Wiener Zeitung: Prof. Stephen Hawking sagte einmal – und dieses Zitat findet sich auch auf der Webseite von Ihrem Zentrum – dass "der Aufstieg einer leistungsfähigen künstlichen Intelligenz wird entweder das Beste oder das Schlimmste für die Menschheit sein. Wir wissen es derzeit noch nicht." Sehen Sie in welche Richtung es gehen wird? Was muss aus Ihrer Sicht getan werden, damit daraus das Beste für die Menschheit wird?

Charlotte Stix: Es ist  für uns am Leverhulme Centre for the Future of Intelligence sehr wichtig, sicherzustellen, dass die Entwicklung von KI zum Wohle der Gesellschaft und Menschheit erfolgt. Dies beinhaltet sowohl die Abmilderung von möglichen negativen Folgen als auch die Erstellung von Rahmenbedingungen für einen verantwortlichen Umgang mit KI. Unsere Projekte untersuchen den Einfluss von KI in verschiedenen Bereichen und in unterschiedlichen Zeitrahmen, von Verzerrungseffekten, technischer Werteanpassung bis hin zu dem Einfluss von KI auf die Demokratie.
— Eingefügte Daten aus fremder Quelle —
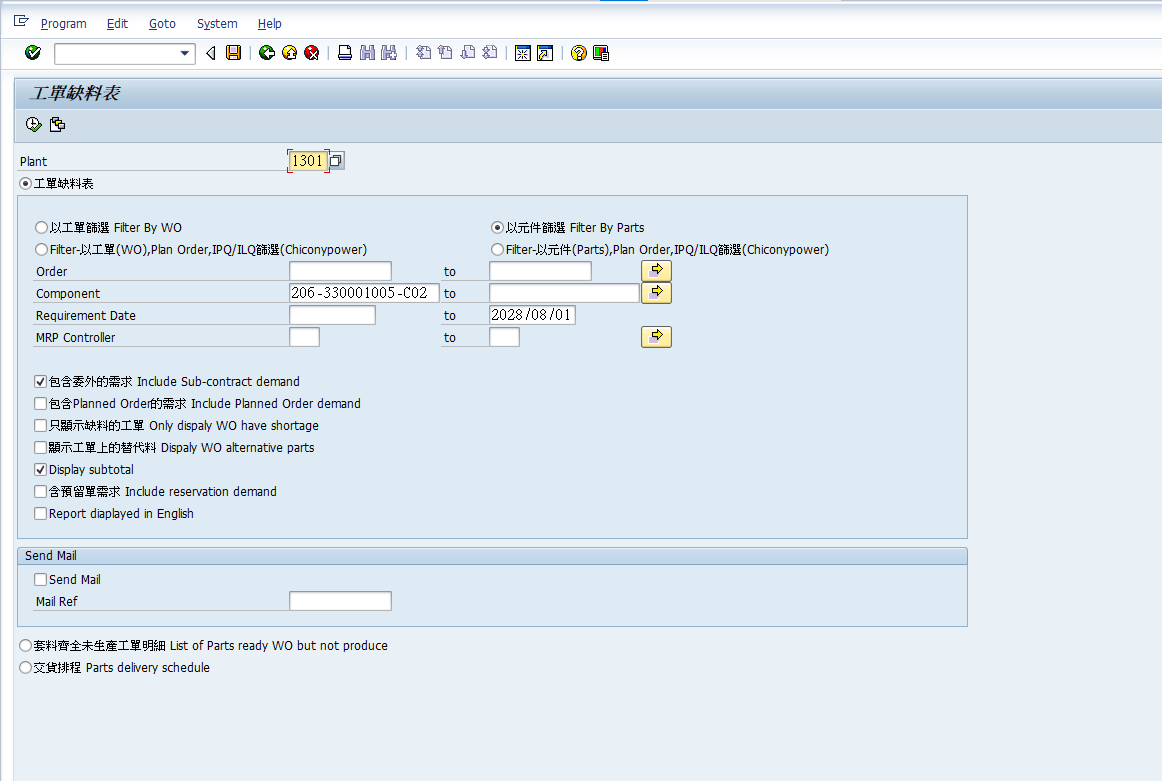Click the Execute clock icon
This screenshot has width=1162, height=781.
33,125
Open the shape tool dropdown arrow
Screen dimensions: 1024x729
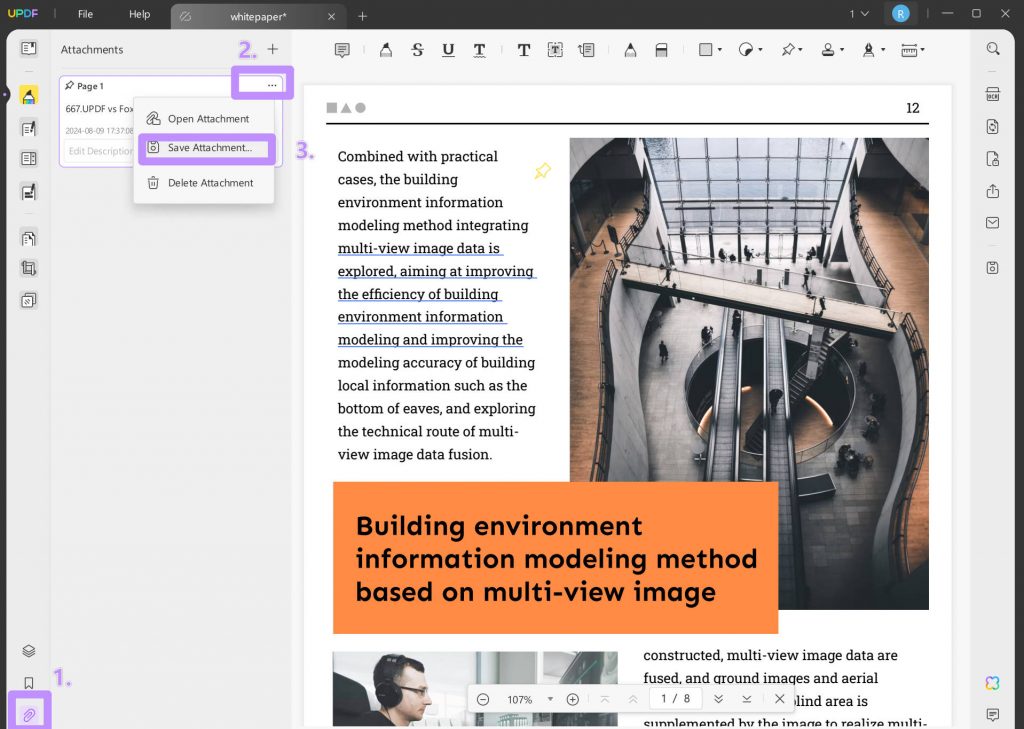tap(719, 49)
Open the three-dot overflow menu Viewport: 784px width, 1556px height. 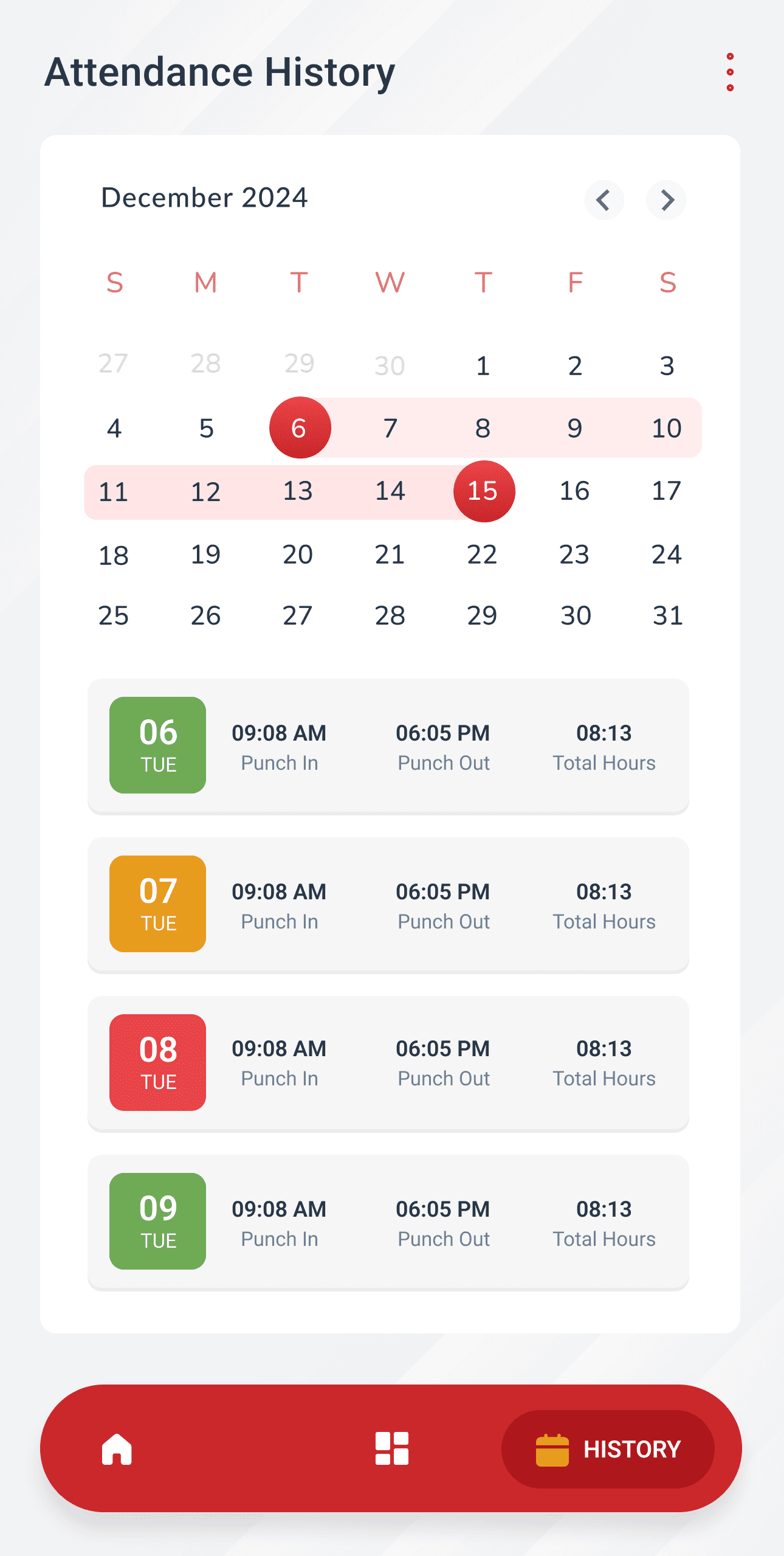point(730,72)
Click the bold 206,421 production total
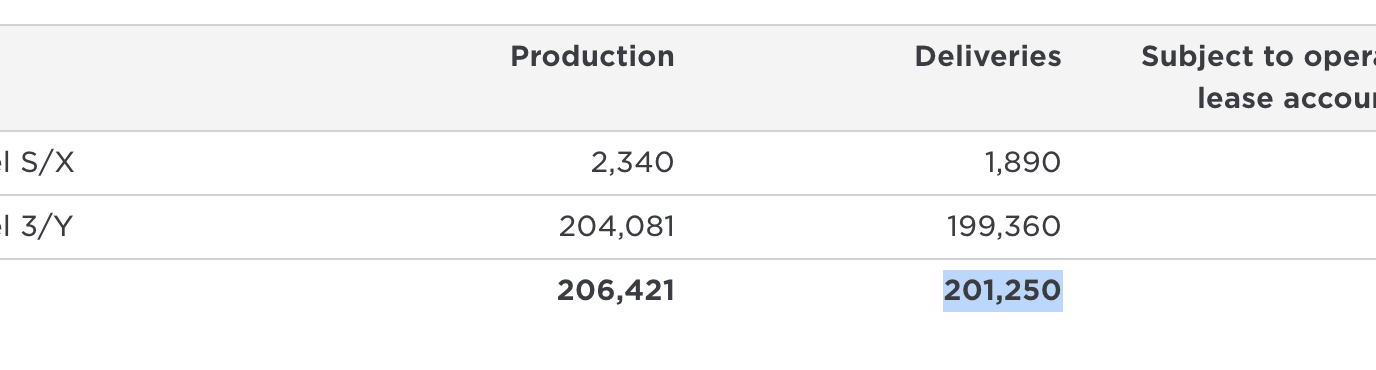 [616, 291]
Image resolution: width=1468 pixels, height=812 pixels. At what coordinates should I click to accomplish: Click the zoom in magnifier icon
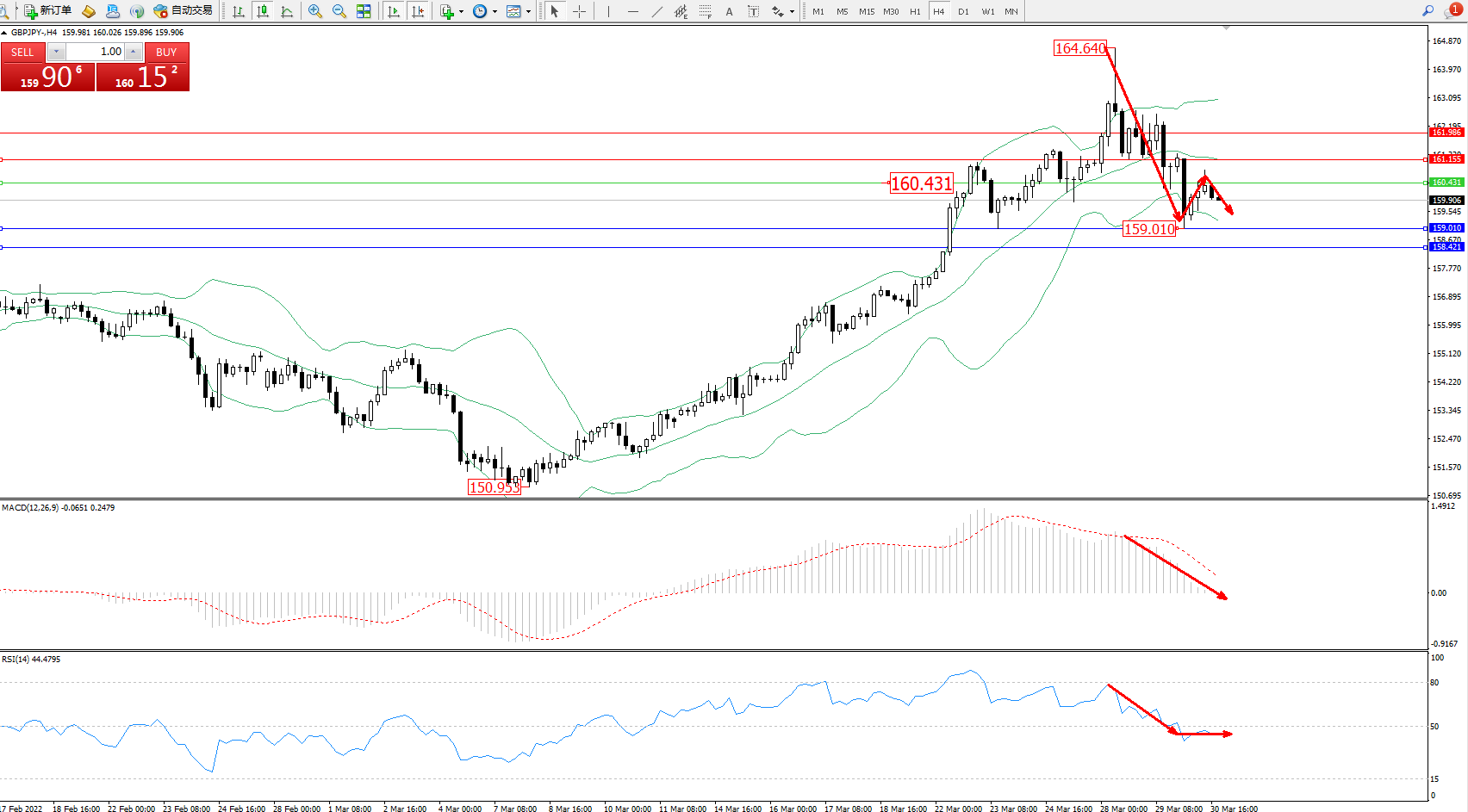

Meine Forschung befasst sich hauptsächlich mit KI-Politik, Strategie und Ethik. Ich untersuche bestmögliche Wege, um Entscheidungen, die heute getroffen werden, so zu steuern, dass sie eine vorteilhafte Richtungsentscheidung für die Zukunft schaffen. Ich bin der Meinung, dass wir uns noch innerhalb des Zeitrahmens befinden in dem wir die Richtung, die die KI nehmen wird, sinnvoll und positiv beeinflussen können.

Wie wichtig ist eine internationale Zusammenarbeit in diesem Bereich?
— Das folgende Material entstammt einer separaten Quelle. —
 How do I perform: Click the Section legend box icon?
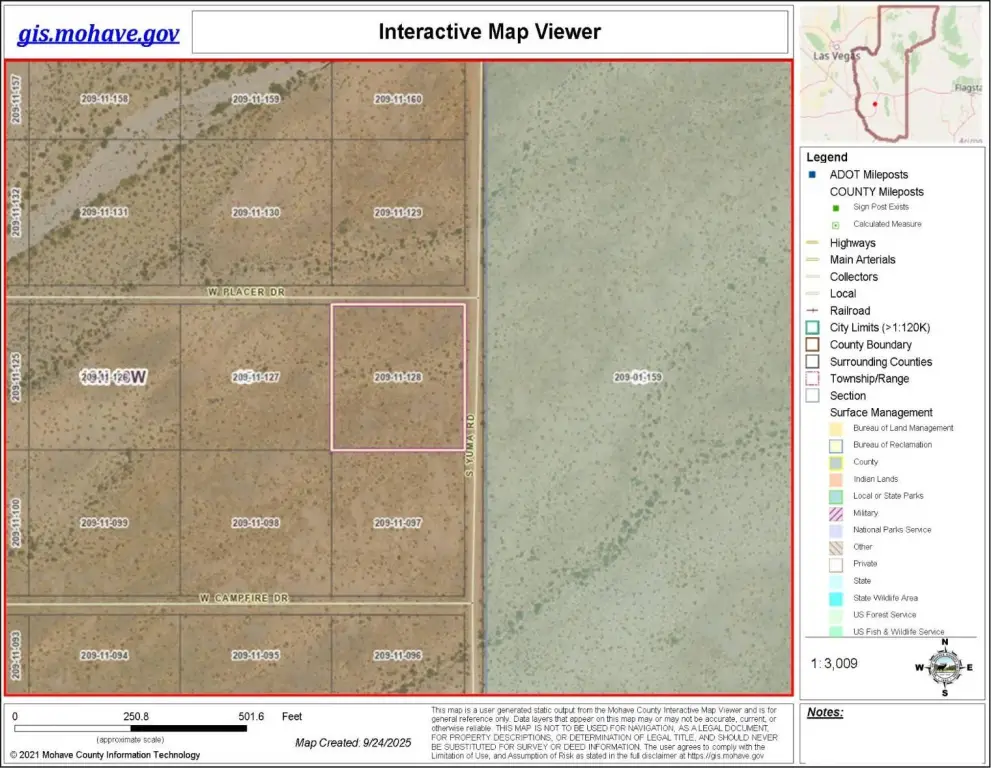pyautogui.click(x=812, y=396)
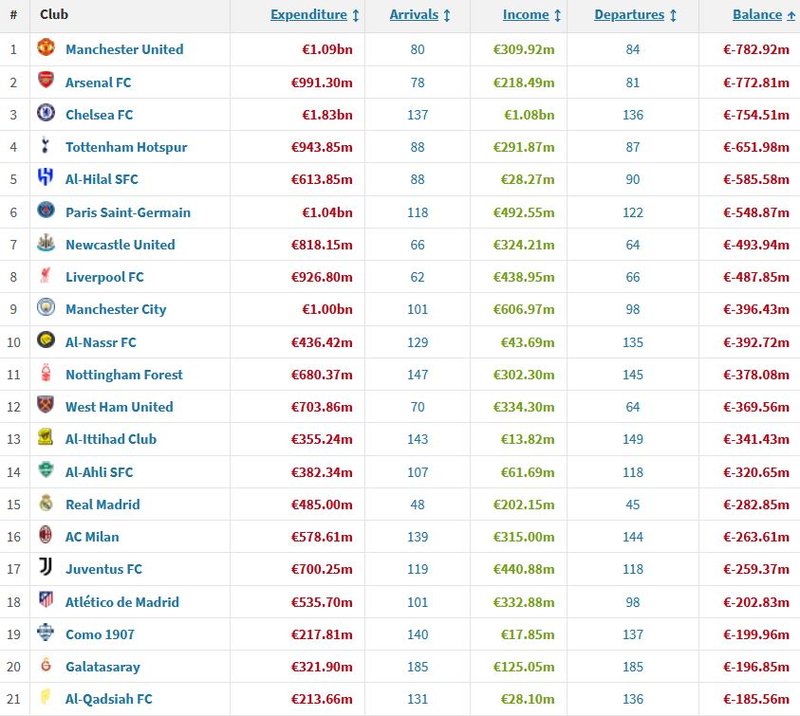
Task: Click the Real Madrid crest icon
Action: coord(46,502)
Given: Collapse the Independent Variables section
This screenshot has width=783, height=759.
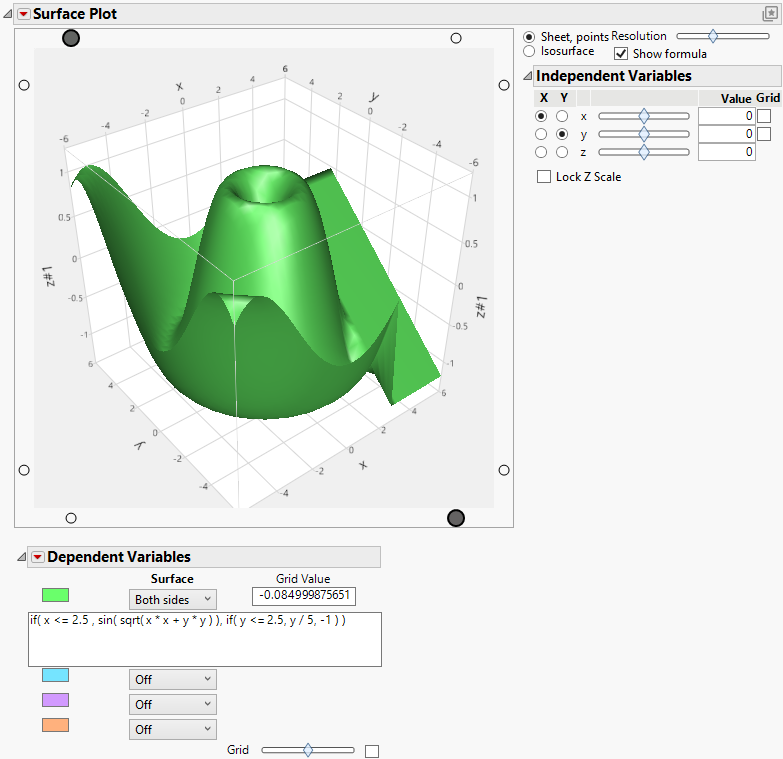Looking at the screenshot, I should (527, 76).
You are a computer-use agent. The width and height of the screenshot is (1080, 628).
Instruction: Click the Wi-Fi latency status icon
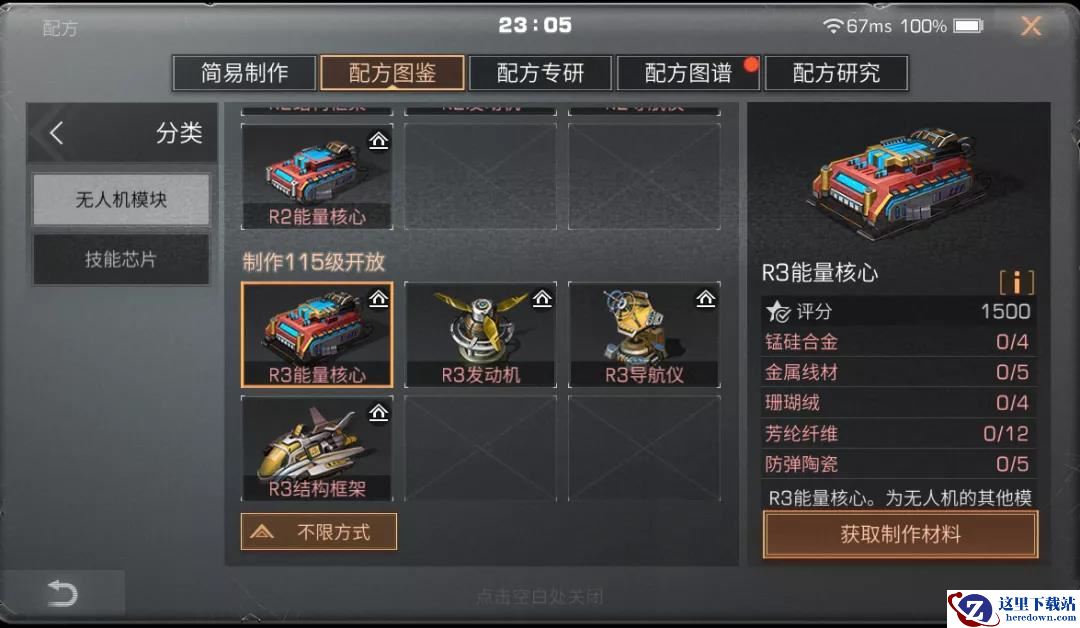[x=833, y=26]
Eine internationale Zusammenarbeit ist unglaublich wichtig, um eine Technologie zu erreichen die für Alle nützlich ist und nicht nur für bestimmte Gruppen. Dies beinhaltet die Zusammenarbeit zwischen verschiedenen Nationen und globalen Regionen, aber auch zwischen verschiedenen gesellschaftlichen Gruppen in Nationalstaaten.
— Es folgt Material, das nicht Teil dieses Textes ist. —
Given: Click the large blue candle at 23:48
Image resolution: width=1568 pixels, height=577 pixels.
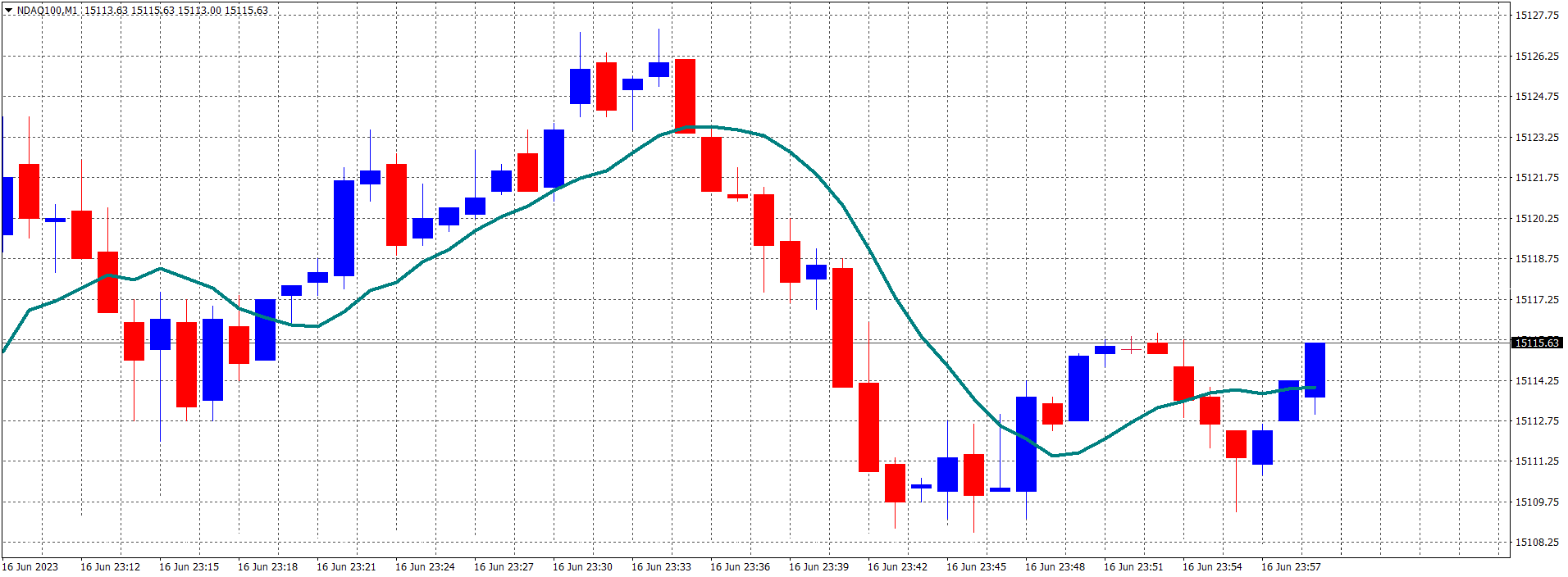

Eines der anstehenden Probleme ist etwa die Rhetorik vom "KI-Rennen", das schnell als "KI-Wettrüsten" bekannt wurde. Diese Rhetorik und Situation muss schnellstens auf internationaler Ebenen entschärft werden. Was angehende Initiativen für die internationale Zusammenarbeit betrifft, hat mich besonders die ‘Digital Day Declaration on AI’ der Europäischen Kommission erfreut. In dieser Erklärung erklären sich alle 28 Mitgliedstaaten, einschließlich Norwegen, bereit ihre nationalen Strategien zu überprüft und in Anbetracht von KI potentiell zu modernisiert. Die Erklärung sieht zudem vor, dass die Mitgliedstaaten einen ständigen Dialog mit der Europäischen Kommission über KI führen.

Dies ist ein sehr bedeutender erster Schritt für einen Versuch der Zusammenarbeit zwischen verschiedenen Nationen.

Ich erwarte, dass Österreich, während seiner Ratspraesidentschaft im Europarat, eine treibende Kraft für eine umfassendere europäische KI-Strategie sein wird.

War das Thema künstliche Intelligenz zu lange ausschließliche ein Thema für Programmierer und Techniker? Ist jetzt die Zeit gekommen, dass auch Geisteswissenschaftler stärker involviert werden und einen Einfluss auf die öffentliche Diskussion haben?

Künstliche Intelligenz ist eine transformative Technologie, welche weder an nationalen noch sozialen Grenzen aufhört und alle Mitglieder der globalen Gesellschaft betrifft. Daher ist es ausschlaggebend, unterschiedliche Stimmen in die Prüfung, Entwicklung und die Einsatzbereiche dieser Systeme miteinzubeziehen.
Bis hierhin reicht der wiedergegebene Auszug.